I don’t have a Reddit account — I don’t have anywhere near the stomach for diving headlong into that sort of frenzied battleground — but I do lurk there rather often to try and get a better sense of how the younger generation sees the world. Reddit, of course, isn’t the official voice of Gen Z: there are prolific users twice my age, and, regardless, it’s a very particular audience. But it’s as good an online place as any to put one’s finger to the pulse.
A fairly recent thread on an advice subreddit offered just such a peek at the world we Gen Xers have created. I won’t link to it, but the gist was that a teenage girl talked about how terrified she was of venturing outside her home because she hated the idea of men looking at her, seeing her in a sexual way. She insisted she’d never been sexually abused (and had never had any intimate experiences at all) and didn’t come from a particularly repressive or religious home, but she’d seen how men talk and think online and hated the thought of being subjected to their attention.
That’s a horrible way to feel about yourself and the world. What’s worse was the advice given — and that’s what truly left me heartbroken for her.
On a very bland and mainstream advice forum, the uniform response was agreement that her feelings were justified and that she shouldn’t have to go outside and subject herself to the possibility of male attention. No one tried to reassure her that most people are too wrapped up in their own lives to take notice of us, that the world isn’t a stage and an audience watching our every move (this was the advice from a cognitive-behavioral therapist that helped me overcome such fears). No one brought up that some men aren’t attracted to women, and some women are attracted to women, and some people aren’t attracted to either, and so we really can’t be sure of whose attention we’re holding unless they make a point of telling us.

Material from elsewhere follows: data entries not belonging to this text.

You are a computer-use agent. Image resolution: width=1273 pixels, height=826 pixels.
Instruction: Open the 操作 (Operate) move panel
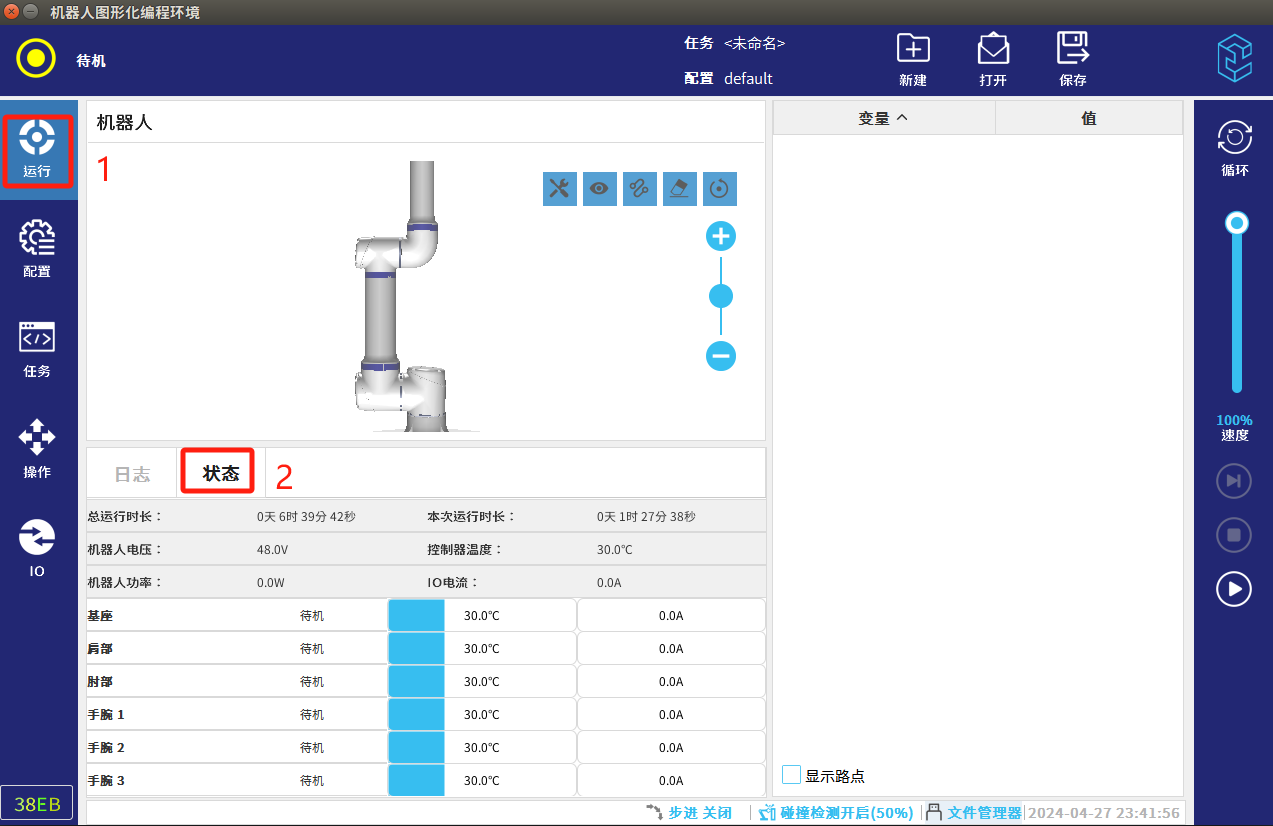click(x=37, y=449)
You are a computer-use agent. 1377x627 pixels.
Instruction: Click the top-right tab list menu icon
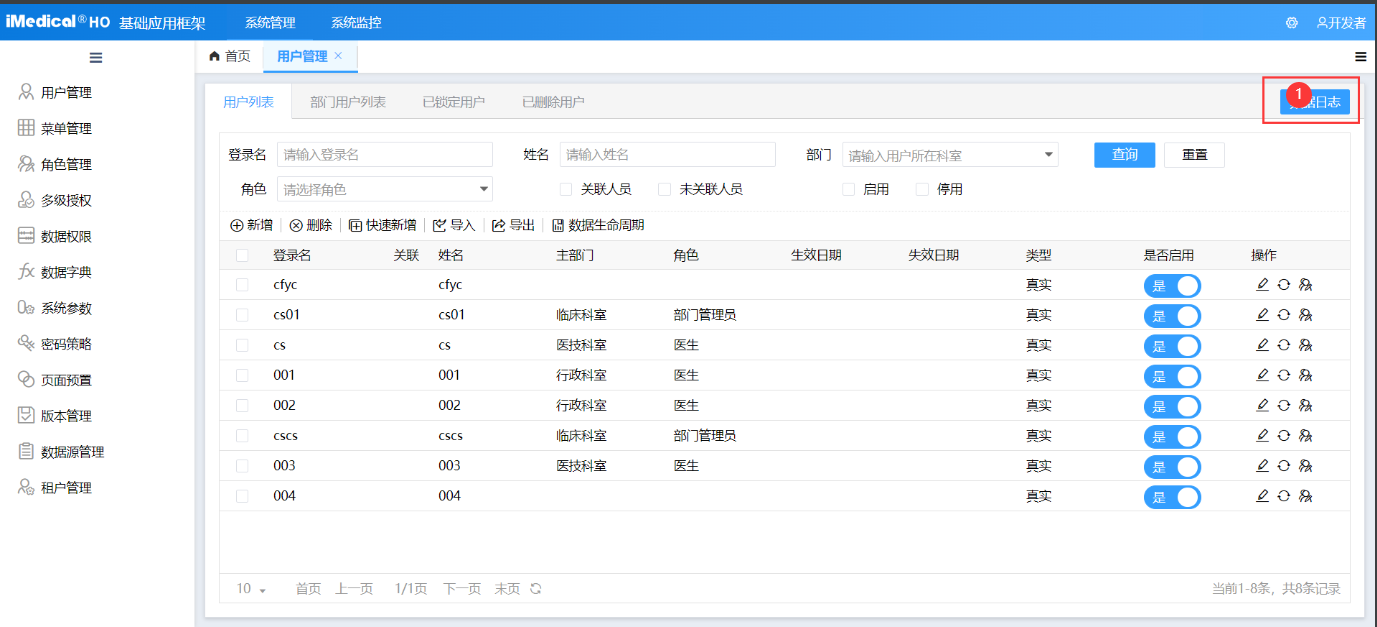pyautogui.click(x=1360, y=57)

One reply in particular haunted me, a sympathetic remark about how awful it is to realize that men are born with a “weapon between their legs” that they can use to hurt any woman they want. No one disagreed. The idea that sex could be anything other than violence wasn’t even a consideration. That thing between men’s legs is a weapon to hurt women.
It’s been fifty years since the sexual revolution. Is this its legacy?
Everybody Must Get Laid
For one brief, glorious time in the 1970s — a time mostly before I was born, but instrumental in my sexual awakening — female sexuality ran wild and free in the media, without any cynical ad executives or Hollywood moguls who knew how to make a profit off it. They were certainly trying, but no one had cracked the code yet, and all their different efforts in different directions meant that everyone’s voice had a chance to be heard.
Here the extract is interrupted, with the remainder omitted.